**The problem:** Please extract the part of the Megan Stalter career passage starting with "In 2019, she" and going on through "debut album Crave.", copying it word for word.

**Selection:**
##########

In 2019, she joined the cast and writing staff of the reboot of The National Lampoon Radio Hour. She is also the host of the webseries The Megan Stalter Show and the Forever Dog podcast Confronting Demons with Megan Stalter. She is the voice of Bonnie Davis in the Paramount+ original series Tooning Out the News and plays Kayla in the HBO Max comedy Hacks. The Los Angeles Times called the latter role, as a "clueless Hollywood assistant brimming with self-assurance yet utterly lacking self-awareness," her breakout role. In 2023, she joined the cast of the film The Treasure of Foggy Mountain, playing park ranger Lisa, alongside X Mayo.

In July 2025, Stalter starred in Too Much, a comedy series created by Lena Dunham and released on Netflix.

In May 2026, Stalter released her debut single "Prettiest Girl In America" and announced her debut album Crave.

On June 2, 2026, Stalter released the second single from her debut album Crave, titled "Gay". On June 12, Stalter released another single, titled "Brr".

In July 2026, Stalter made her Broadway debut, taking over the role of Mary Todd Lincoln in Oh, Mary! for a ten-week engagement.

##########

**Dataset content:**
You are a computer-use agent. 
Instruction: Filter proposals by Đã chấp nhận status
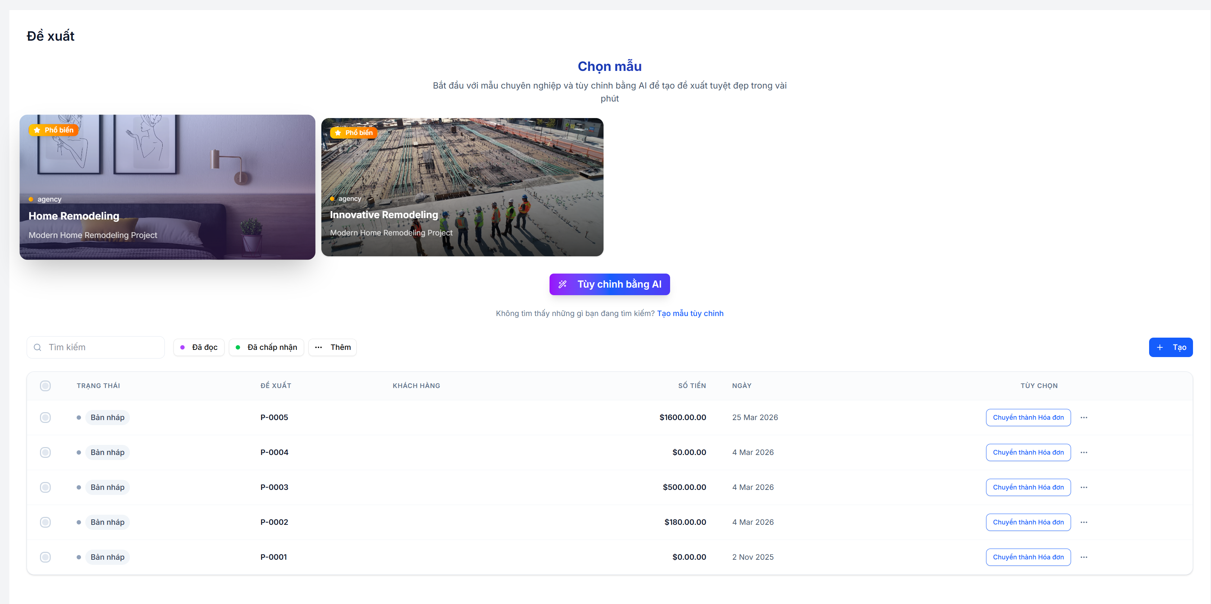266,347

##########

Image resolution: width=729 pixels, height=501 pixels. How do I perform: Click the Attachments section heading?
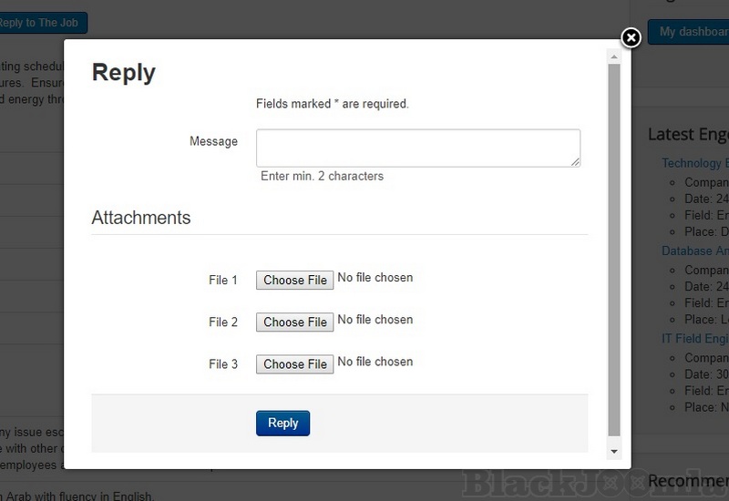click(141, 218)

##########

**Exercise response:**
In 2019, she joined the cast and writing staff of the reboot of The National Lampoon Radio Hour. She is also the host of the webseries The Megan Stalter Show and the Forever Dog podcast Confronting Demons with Megan Stalter. She is the voice of Bonnie Davis in the Paramount+ original series Tooning Out the News and plays Kayla in the HBO Max comedy Hacks. The Los Angeles Times called the latter role, as a "clueless Hollywood assistant brimming with self-assurance yet utterly lacking self-awareness," her breakout role. In 2023, she joined the cast of the film The Treasure of Foggy Mountain, playing park ranger Lisa, alongside X Mayo.

In July 2025, Stalter starred in Too Much, a comedy series created by Lena Dunham and released on Netflix.

In May 2026, Stalter released her debut single "Prettiest Girl In America" and announced her debut album Crave.